Design and construction
- Architect: Candalepas Associates
- Developer: Deicorp

Website
- https://hydemetropolitan.com.au/

= Hyde Metropolitan =

Hyde Metropolitan is a mixed-use skyscraper currently under construction in Sydney, Australia, located at 133 Liverpool Street in the Central Business District. The 51-storey, 200m tall building is being designed by Candalepas Associates and developed by Deicorp. The tower will contain 168 apartments atop a podium containing a six-storey hotel and retail tenancies, topped by communal recreational spaces.

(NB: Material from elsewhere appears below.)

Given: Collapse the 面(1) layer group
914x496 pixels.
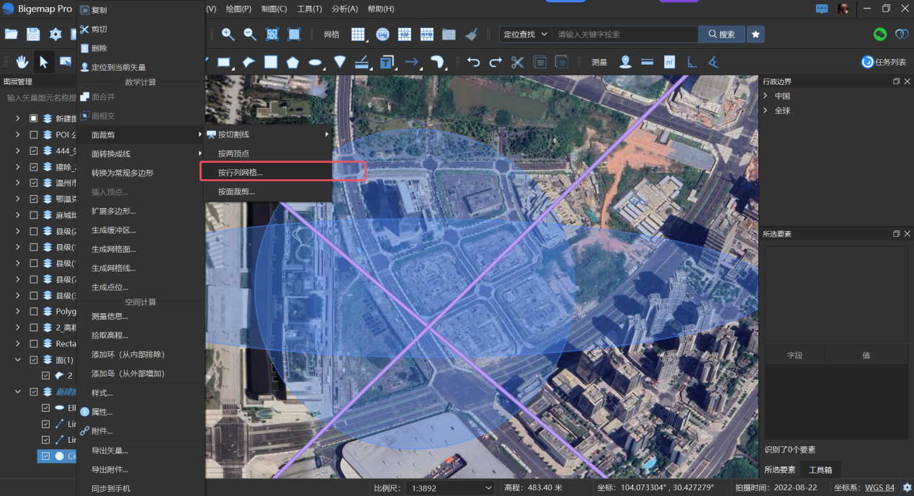Looking at the screenshot, I should pyautogui.click(x=18, y=359).
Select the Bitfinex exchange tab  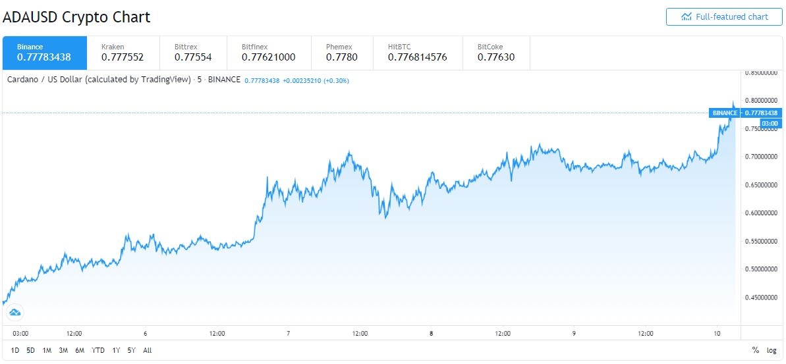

== Site history and construction ==

=== Planning history ===
The building takes the place of the Polding Centre, built in 1977 for use by Commonwealth Bank to house an electronic data centre and last owned and occupied by the Catholic Archdiocese of Sydney prior to its redevelopment. The Archdiocese submitted a planning proposal to the City of Sydney in 2018 for a 70-storey, 234m tall residential tower replacing the Polding Centre, which was approved in 2020. After Deicorp's purchase of the development in 2021 for over $200 million, Deicorp filed new plans in 2022 proposing a 55-storey mixed-use skyscraper designed by Candalepas Associates containing 168 apartments and four levels of commercial space, estimated to cost $700 million. The design was amended in 2025 to include a 4,180m² hotel that spans the first six levels of the building, as well as 654m² of retail spaces across the ground floor and level six.

=== Construction ===
The Catholic Archdiocese of Sydney vacated the Polding Centre in March 2023, and demolition of the building commenced late that year. Demolition was completed by July 2025, at which time excavation commenced for the new building's 6 basement levels. Deicorp expects excavation to be complete by November 2025, allowing for construction of the main structure to begin.